- _REQUIRED WORK_
Write out exactly the lines from the one containing "Given: Jump to last page of table" through the last line of the records below, both included, and leave out any pictures.

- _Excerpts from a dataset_
□ □ □ □ □ □ □

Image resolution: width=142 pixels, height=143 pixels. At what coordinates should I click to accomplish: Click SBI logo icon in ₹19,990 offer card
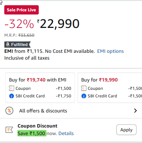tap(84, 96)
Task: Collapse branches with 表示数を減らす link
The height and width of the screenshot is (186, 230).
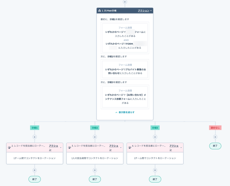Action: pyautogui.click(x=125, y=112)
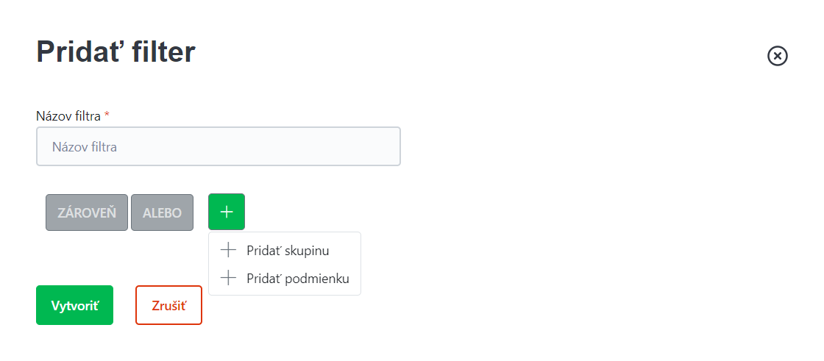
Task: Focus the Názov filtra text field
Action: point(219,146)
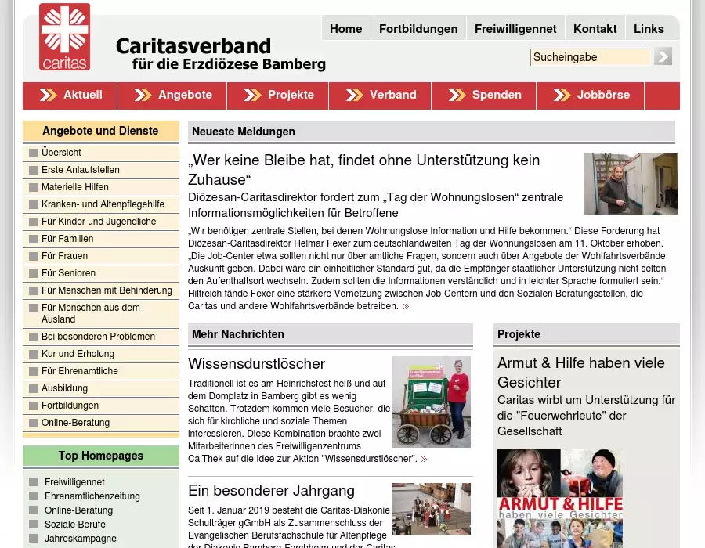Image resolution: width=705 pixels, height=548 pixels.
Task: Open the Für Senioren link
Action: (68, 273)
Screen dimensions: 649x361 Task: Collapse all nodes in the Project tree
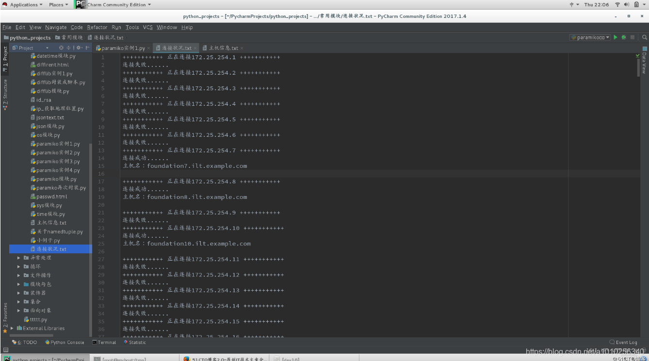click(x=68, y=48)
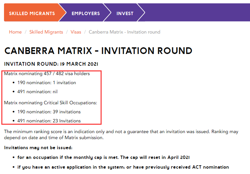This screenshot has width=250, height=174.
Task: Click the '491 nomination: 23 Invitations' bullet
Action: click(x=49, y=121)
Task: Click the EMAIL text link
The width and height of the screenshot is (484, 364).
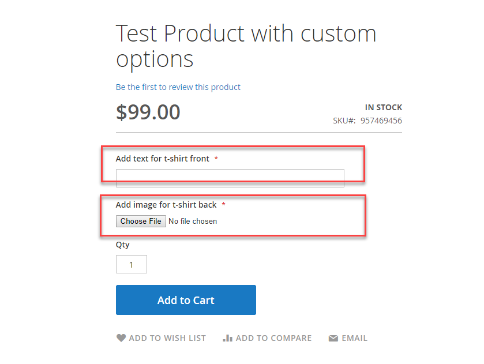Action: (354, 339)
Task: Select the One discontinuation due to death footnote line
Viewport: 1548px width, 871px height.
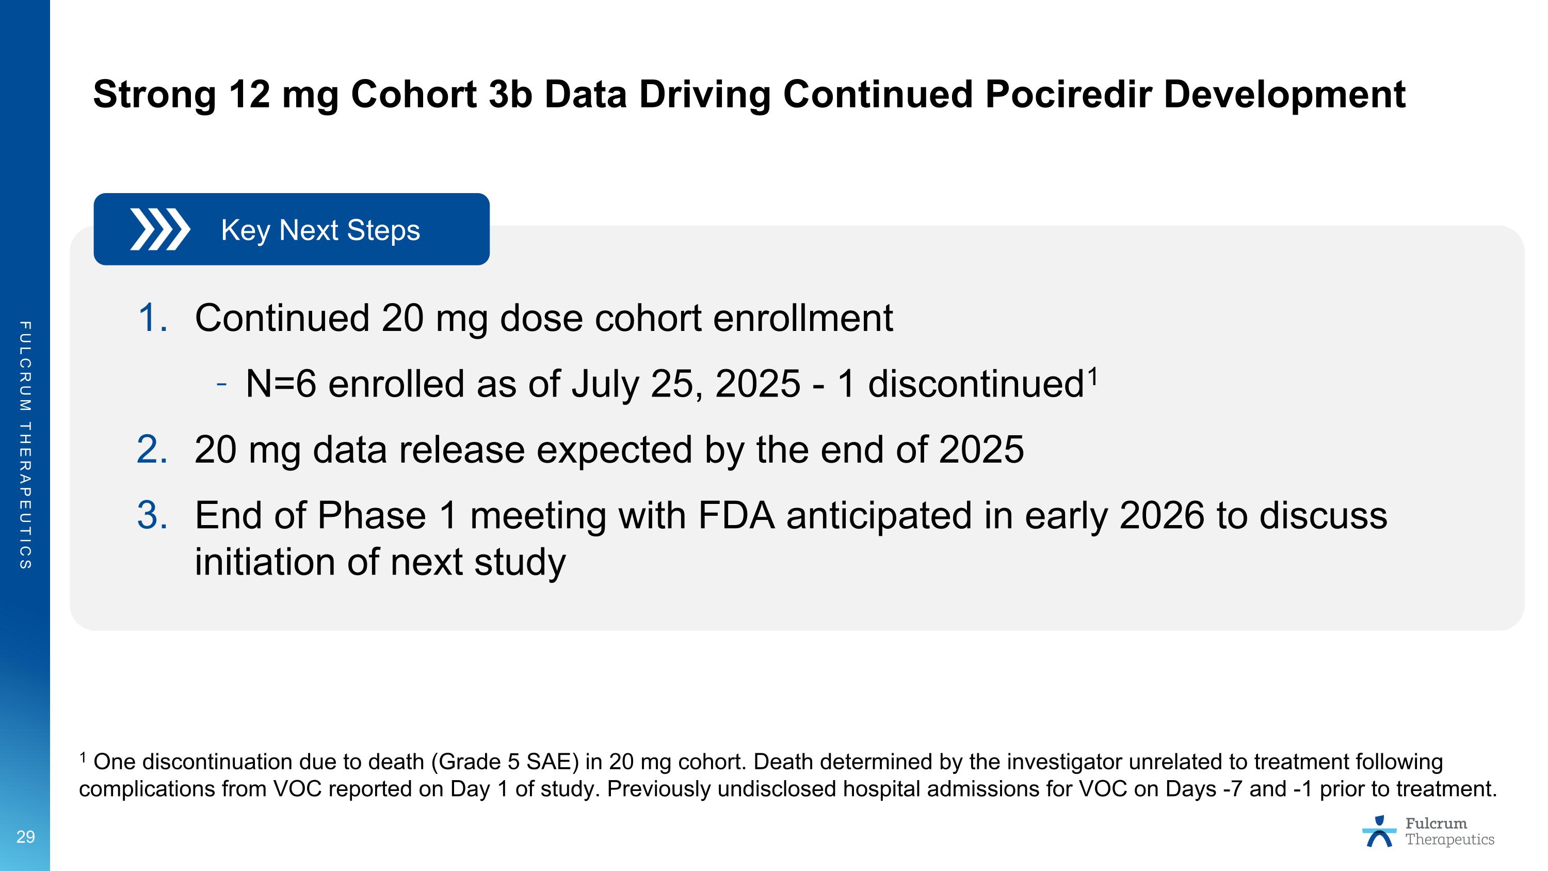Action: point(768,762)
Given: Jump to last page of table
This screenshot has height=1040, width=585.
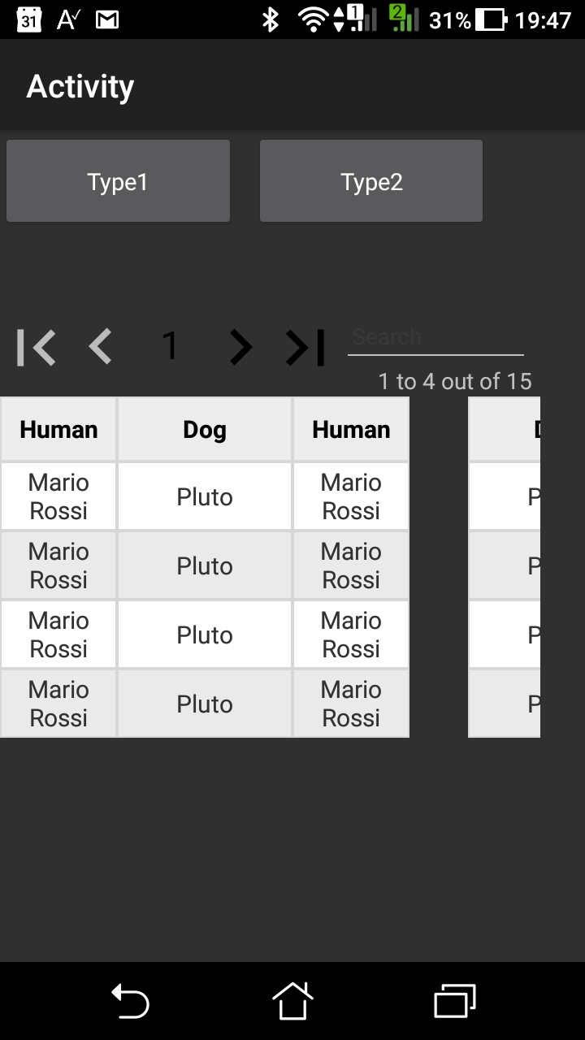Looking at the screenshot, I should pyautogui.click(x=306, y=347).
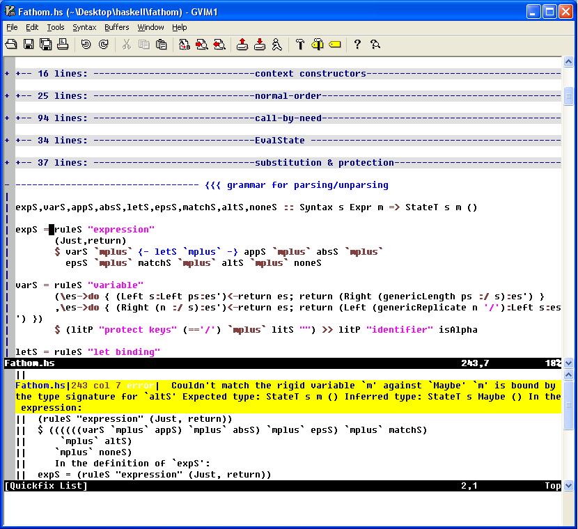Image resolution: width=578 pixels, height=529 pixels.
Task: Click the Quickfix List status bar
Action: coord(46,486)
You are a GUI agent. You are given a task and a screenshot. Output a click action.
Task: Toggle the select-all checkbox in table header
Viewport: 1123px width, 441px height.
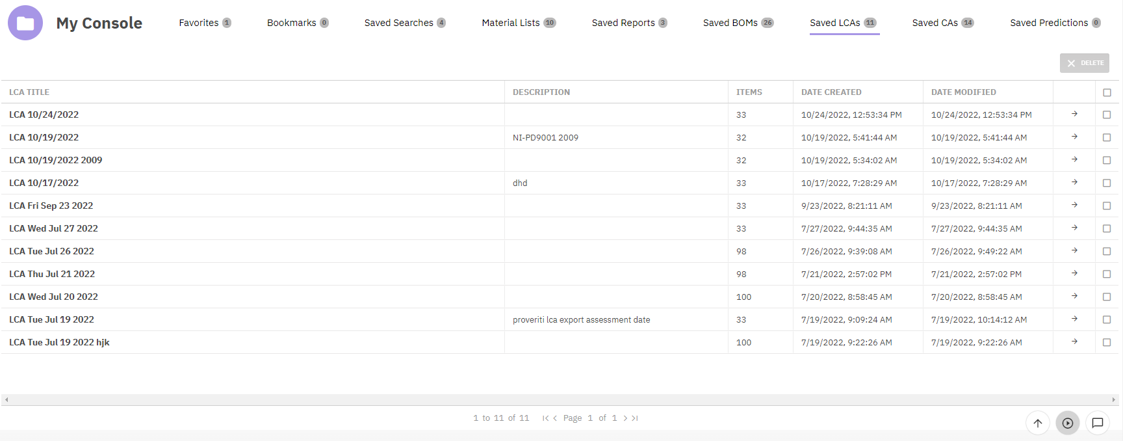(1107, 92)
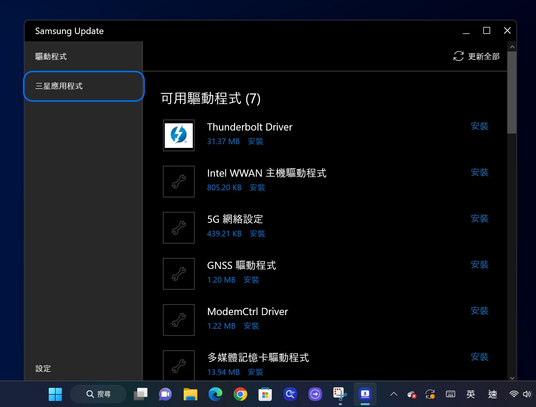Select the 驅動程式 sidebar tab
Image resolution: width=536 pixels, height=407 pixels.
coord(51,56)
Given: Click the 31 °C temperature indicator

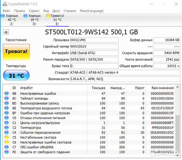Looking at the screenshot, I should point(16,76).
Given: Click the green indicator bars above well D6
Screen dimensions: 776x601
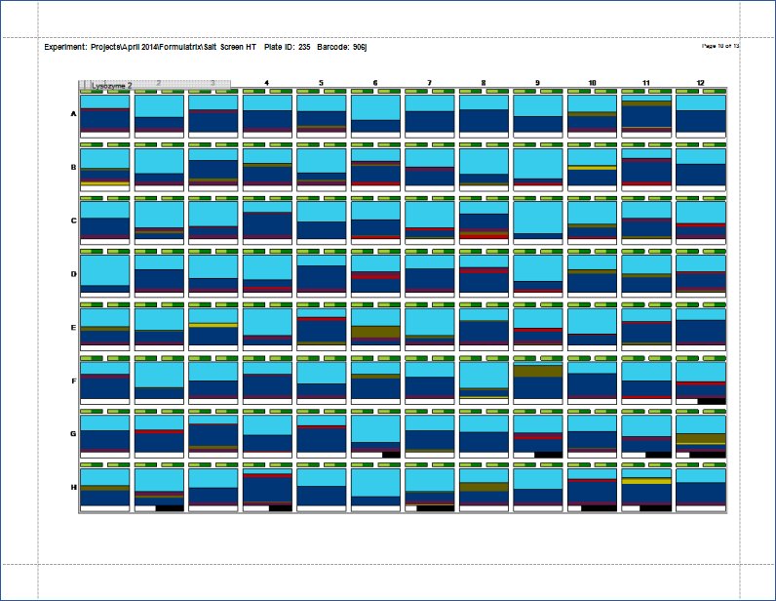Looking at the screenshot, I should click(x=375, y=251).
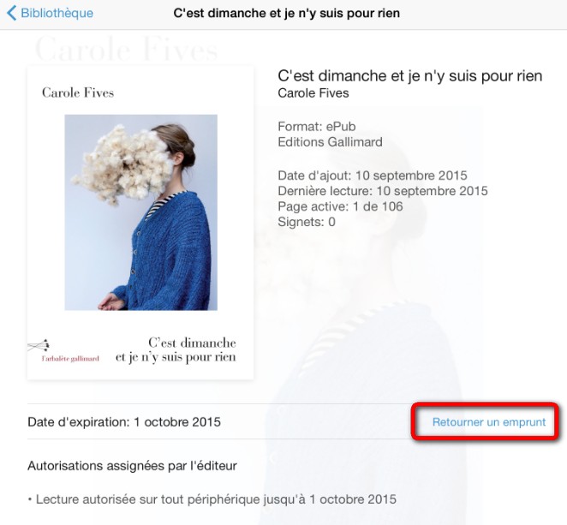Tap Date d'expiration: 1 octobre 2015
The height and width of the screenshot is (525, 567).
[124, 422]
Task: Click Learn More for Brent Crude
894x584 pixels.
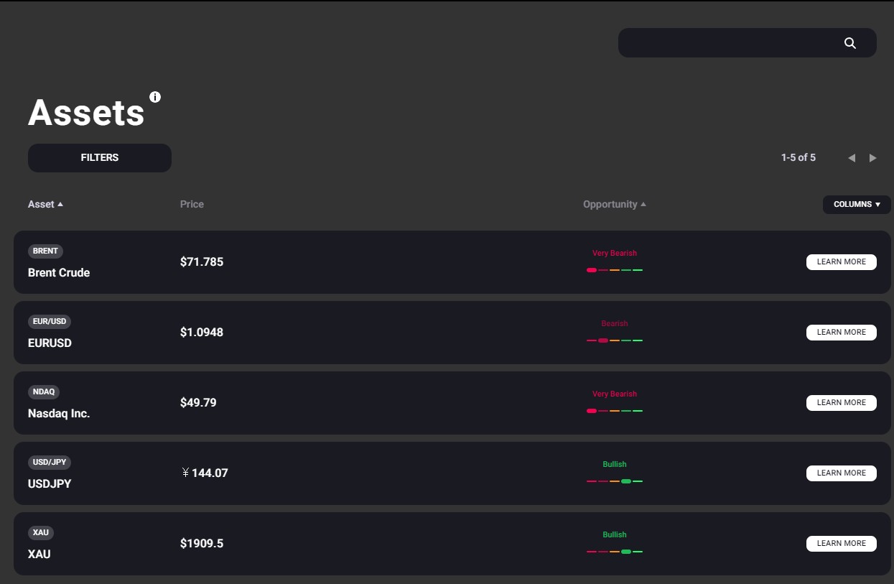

□ □ □ □ □ □ □

- _RESULT BELOW_
Given: Jump to last page of table
This screenshot has height=1040, width=585.
Looking at the screenshot, I should pyautogui.click(x=306, y=347).
Image resolution: width=578 pixels, height=529 pixels.
Task: Click the Quickfix List status bar
Action: coord(46,486)
You are a GUI agent. You are given a task and a screenshot. Output a click action.
Task: Toggle the select-all checkbox in table header
Viewport: 1123px width, 441px height.
(1107, 92)
Select the 驅動程式 sidebar tab
Image resolution: width=536 pixels, height=407 pixels.
coord(51,56)
Given: Click the 31 °C temperature indicator

Looking at the screenshot, I should point(16,76).
Given: Click the green indicator bars above well D6
Screen dimensions: 776x601
Looking at the screenshot, I should click(x=375, y=251).
Tap Date d'expiration: 1 octobre 2015
The height and width of the screenshot is (525, 567).
[124, 422]
Task: Click Learn More for Brent Crude
894x584 pixels.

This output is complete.